How to Compare One Product to Another?
~ January 2009 No.222 ~
The dairy case in most grocery stores now has a wide variety of fermented milk products which contain live bacteria. Yogurts followed by kefir, have the longest tradition as probiotics. But other food products, including fruit drinks and even cereals, now can be found which loudly proclaim that they contain probiotic bacteria.
In the world of advertising, bigger is better and more is preferred over less. So, for this reason, most producers of probiotic products are adding more bacteria and more kinds of bacteria to their products. Unfortunately for the consumer, companies are often adding different bacteria, and so comparisons are difficult to make. Individual bacteria have different effects on health, and even closely related bacteria can have different properties.
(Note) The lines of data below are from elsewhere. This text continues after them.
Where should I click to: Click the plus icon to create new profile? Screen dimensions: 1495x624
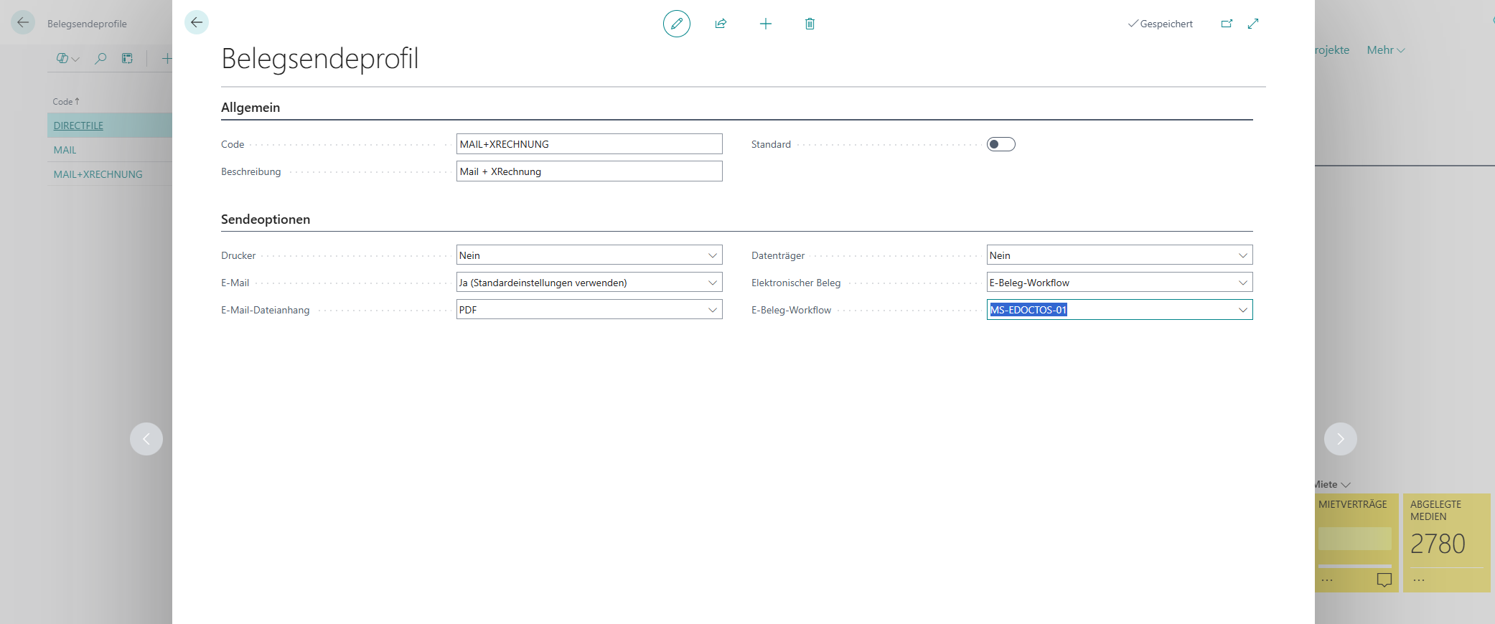pyautogui.click(x=765, y=24)
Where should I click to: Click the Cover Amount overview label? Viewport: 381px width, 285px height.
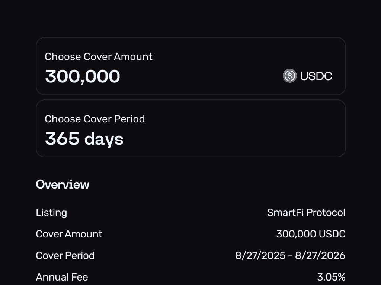click(x=69, y=234)
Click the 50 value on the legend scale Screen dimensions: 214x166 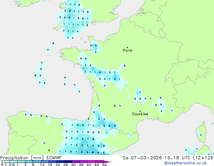(104, 165)
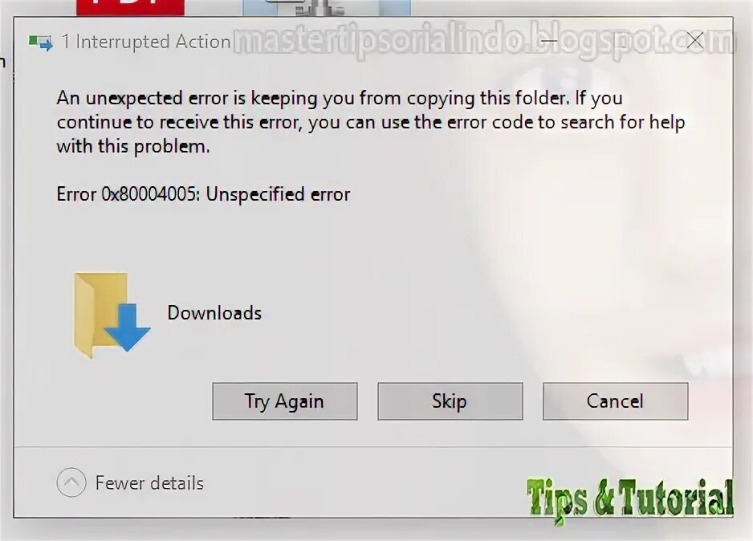The image size is (753, 541).
Task: Select the Fewer details label
Action: (149, 483)
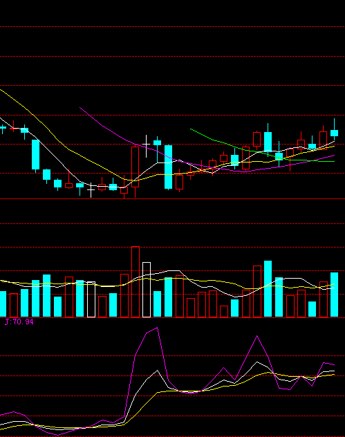Click the rightmost cyan volume bar
The image size is (345, 437).
point(334,295)
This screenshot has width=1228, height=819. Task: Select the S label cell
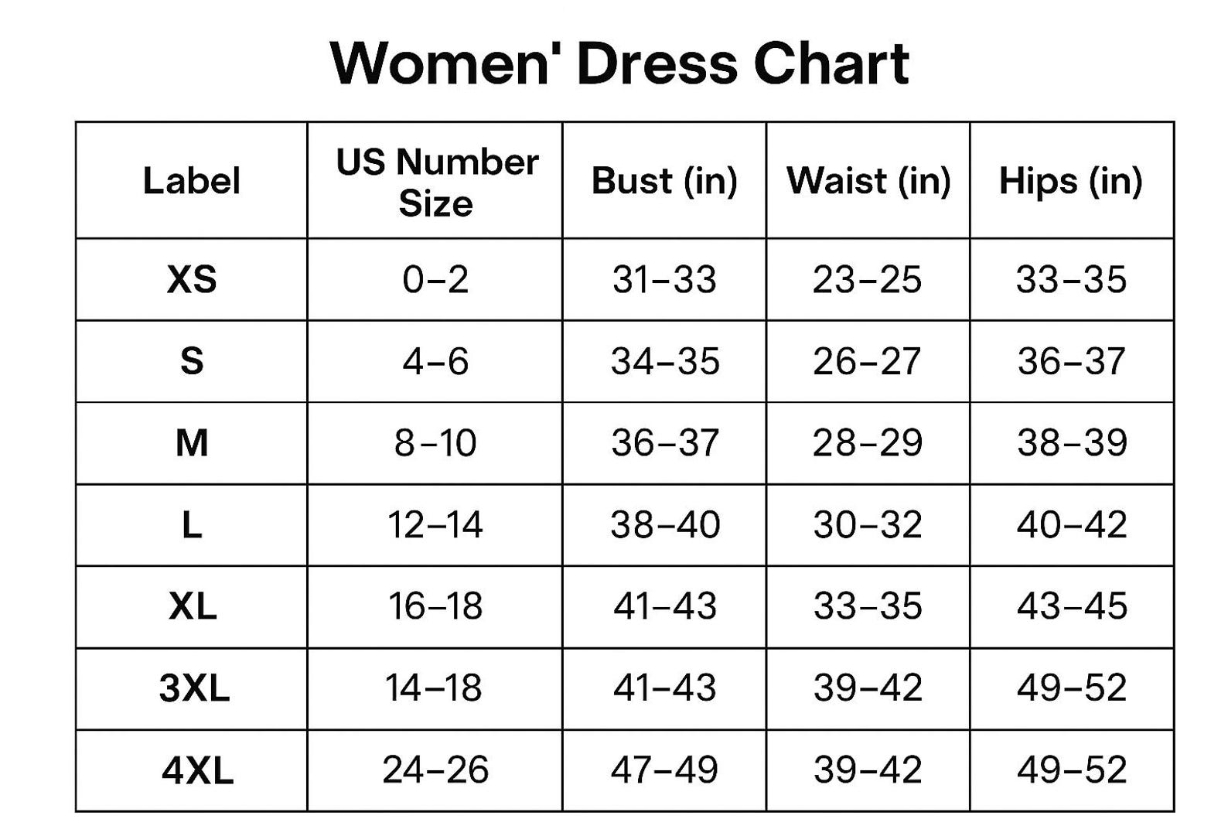(x=192, y=361)
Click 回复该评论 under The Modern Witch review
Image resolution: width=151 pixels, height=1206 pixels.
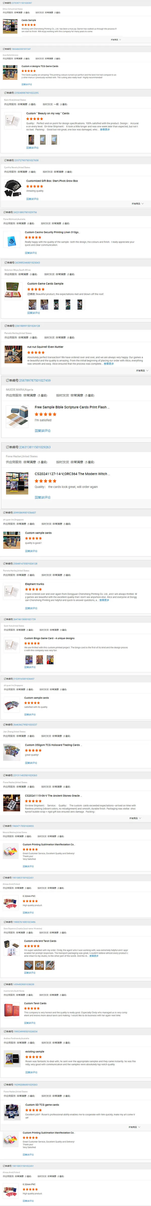pos(43,497)
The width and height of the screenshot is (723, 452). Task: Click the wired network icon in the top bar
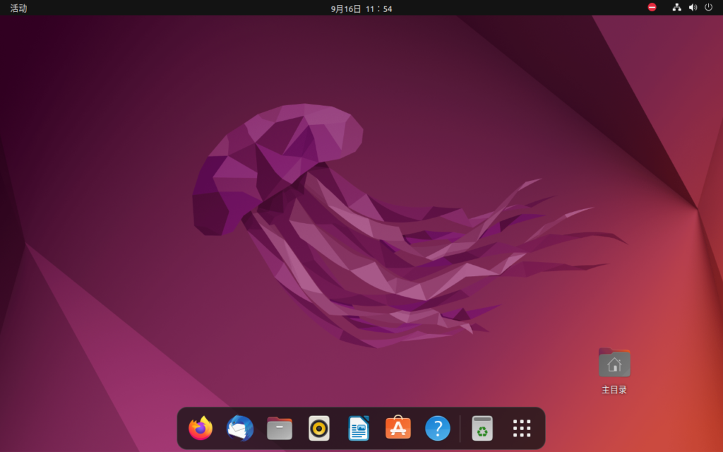[x=676, y=8]
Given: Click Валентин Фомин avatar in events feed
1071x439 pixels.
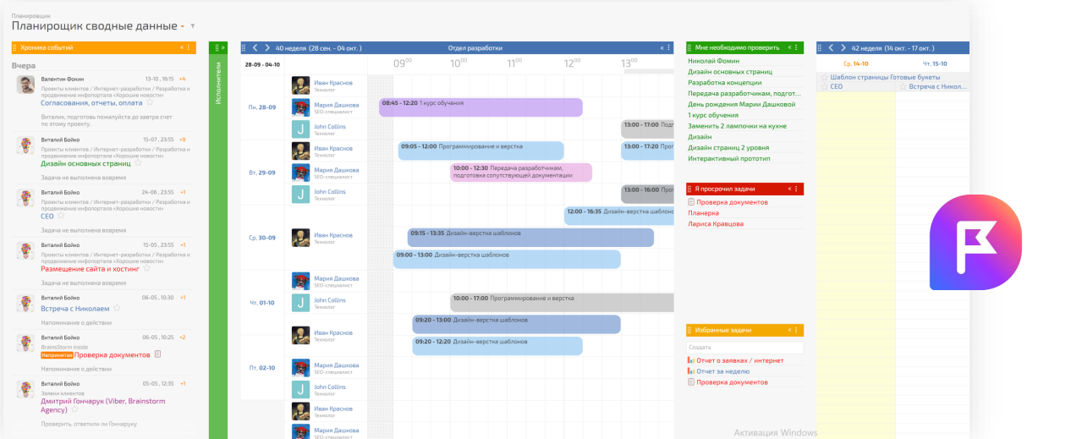Looking at the screenshot, I should point(26,84).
Bacteria are named in a systematic way that makes sense to microbiologists, but is very confusing to the every day shopper. It doesn’t help that the name of a bacteria can be part Latin or Greek, can include words that refer to who first discovered it or where it is commonly found, and may have words that describe something about the shape, colour or properties of the bacteria. Sometimes the name of a bacteria will have a code (letters and numbers) that were used by the laboratory which originally isolated and identified the bacteria. Some companies have deviated from this traditional system of naming bacteria and have given their bacteria names that are easier to understand and remember and which give the consumer an idea of how the bacteria is supposed to help the consumer
The most commonly found bacteria in probiotic products belong to the Lactobacillus, Streptococcus and the Bifidobacteria families or genus. Each genus contains many members called species. Thus, for example, probiotic products may contain Lactobacillus bulgaricus, Lactobacillus lactis, Lactobacillus casei or Lactobacillus rhamnosus. As the science of identification of bacteria becomes more precise, it has been found that even species can be further subdivided into subspecies. On some labels L. is used instead of Lactobacillus, B. is used instead of Bifidobacteria and S. is used instead of Streptococcus.
Consumers need to be careful that they read the label carefully to ensure that they are get buying a product which contains the exact bacteria they are looking for.
- The Definition of a Probiotic
- The World Health Organization has defined a probiotic as: live microorganisms administered in adequate amounts which confer a beneficial health effect on the host.